The Renegade Sportsman provides a document of this movement. It also contains the rather unfortunate incident in which I donned a tight-fitting red tunic and blond mullet wig and went on a seven-mile run alongside numerous large, similarly cross-dressed men and their female accomplices. We stopped at many, many taverns along the way, and consumed many, many beers, and then I lost my wallet and had to sneak home on mass transit without a ticket. This was my introduction to the Hash House Harriers, a gloriously dissolute international "drinking club with a running problem." Readers will also find me half-naked on the side of an Iowa backroad at 4 o'clock in the morning, semi-insane with sleep deprivation and waiting for the leaders of the brutal Trans-Iowa endurance cycling race. At other points, my head was jammed between rugby players' thighs, and I was almost flattened by careening roller derby women. I tried to learn fencing--the sport of the sword, not how to construct outdoor enclosures--only to be humiliated by adolescents. I successfully ran my own croquet league franchise, The Jaguar Realm, straight to the bottom of the standings.

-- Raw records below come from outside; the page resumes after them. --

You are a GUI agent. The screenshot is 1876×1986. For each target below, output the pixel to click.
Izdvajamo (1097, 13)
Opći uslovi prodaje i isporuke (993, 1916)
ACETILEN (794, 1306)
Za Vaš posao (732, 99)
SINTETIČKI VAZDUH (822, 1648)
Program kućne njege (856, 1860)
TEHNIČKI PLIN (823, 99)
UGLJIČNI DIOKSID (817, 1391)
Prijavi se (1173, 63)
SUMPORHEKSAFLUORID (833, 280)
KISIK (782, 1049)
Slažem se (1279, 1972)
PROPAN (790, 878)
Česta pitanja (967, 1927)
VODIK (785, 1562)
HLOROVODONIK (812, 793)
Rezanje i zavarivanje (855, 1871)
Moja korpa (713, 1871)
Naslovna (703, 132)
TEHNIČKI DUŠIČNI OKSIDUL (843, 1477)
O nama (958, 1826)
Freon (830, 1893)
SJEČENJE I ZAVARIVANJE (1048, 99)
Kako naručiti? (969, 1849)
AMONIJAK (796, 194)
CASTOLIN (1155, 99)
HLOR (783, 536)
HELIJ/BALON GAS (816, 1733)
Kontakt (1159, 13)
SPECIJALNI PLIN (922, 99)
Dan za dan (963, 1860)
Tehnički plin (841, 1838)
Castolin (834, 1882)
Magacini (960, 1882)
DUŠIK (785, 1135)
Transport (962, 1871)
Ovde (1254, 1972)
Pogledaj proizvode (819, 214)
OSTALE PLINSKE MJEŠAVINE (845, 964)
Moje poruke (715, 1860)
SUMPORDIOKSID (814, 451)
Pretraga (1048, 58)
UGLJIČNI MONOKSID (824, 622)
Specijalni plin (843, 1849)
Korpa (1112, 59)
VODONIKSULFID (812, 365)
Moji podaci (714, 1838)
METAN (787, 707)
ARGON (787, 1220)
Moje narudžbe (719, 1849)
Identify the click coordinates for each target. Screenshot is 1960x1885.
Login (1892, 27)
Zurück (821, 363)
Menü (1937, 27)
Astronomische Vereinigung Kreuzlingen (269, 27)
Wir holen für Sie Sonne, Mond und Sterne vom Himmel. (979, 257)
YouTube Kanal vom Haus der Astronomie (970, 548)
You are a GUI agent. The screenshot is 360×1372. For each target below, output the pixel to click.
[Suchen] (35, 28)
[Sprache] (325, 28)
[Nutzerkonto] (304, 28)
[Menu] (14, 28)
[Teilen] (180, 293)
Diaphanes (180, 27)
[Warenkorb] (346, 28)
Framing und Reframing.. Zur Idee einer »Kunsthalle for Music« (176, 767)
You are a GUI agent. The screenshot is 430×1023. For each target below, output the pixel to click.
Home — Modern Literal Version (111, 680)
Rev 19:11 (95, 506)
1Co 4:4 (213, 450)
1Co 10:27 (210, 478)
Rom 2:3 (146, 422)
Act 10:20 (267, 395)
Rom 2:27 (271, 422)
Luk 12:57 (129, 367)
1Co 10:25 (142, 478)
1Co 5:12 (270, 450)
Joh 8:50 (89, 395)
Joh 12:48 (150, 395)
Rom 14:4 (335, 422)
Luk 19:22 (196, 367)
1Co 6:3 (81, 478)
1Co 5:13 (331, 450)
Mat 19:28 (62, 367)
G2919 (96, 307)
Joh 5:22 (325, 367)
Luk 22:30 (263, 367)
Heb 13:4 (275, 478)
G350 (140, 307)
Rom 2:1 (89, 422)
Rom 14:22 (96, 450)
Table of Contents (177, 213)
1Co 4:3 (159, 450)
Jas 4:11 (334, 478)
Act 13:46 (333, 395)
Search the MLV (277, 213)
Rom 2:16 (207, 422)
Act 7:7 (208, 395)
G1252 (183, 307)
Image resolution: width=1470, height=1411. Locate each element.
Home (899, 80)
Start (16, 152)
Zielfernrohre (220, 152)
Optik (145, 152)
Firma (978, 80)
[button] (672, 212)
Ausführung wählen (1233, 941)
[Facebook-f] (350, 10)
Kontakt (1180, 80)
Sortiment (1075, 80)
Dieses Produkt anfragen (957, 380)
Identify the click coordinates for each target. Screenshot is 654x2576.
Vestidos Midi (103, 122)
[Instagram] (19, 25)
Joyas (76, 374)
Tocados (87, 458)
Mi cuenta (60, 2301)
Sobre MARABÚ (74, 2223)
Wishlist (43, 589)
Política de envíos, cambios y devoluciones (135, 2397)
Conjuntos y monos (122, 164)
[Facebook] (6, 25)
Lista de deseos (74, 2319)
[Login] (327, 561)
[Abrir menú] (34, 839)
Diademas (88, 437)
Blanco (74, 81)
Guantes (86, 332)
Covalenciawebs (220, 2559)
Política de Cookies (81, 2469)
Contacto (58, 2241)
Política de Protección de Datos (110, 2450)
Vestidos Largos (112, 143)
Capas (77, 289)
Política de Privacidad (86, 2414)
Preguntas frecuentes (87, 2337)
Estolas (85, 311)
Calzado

In other words, Renegade provided a surfeit of strange experiences. It also imbued me with fresh appreciation for America's sloppy, weedy, fertile grassroots--our national strategic reserves of democratic whimsy and dirty-fingernailed enterprise, which keep our culture alive. Working on the book was like traveling back in time to the 1840s, the rambunctious era just after modern sports emerged from the pre-industrial mire but just before the hyper-organized Victorians got around to writing rules for everything. In the sports underground, you can watch a game take shape before your eyes: roller derby and bike polo, for example, are becoming full-fledged international sports without help from TV or corporate backers. You can find heroic athletes, hustling impresarios and manic visionaries--like the guy who convinced me to paddle across a Superfund-listed river in a listing rowboat full of other people's shoes.
Most of all, my reporting reminded me that sports are, after all, pretty damn cool--especially when a true Sportsman takes them on with a DIY spirit and an appetite for adventure. If The Renegade Sportsman succeeds in inspiring a single start-up flag-football league, wildcat darts tournament or late-life pentathlon career, the journey will have achieved its ultimate objective.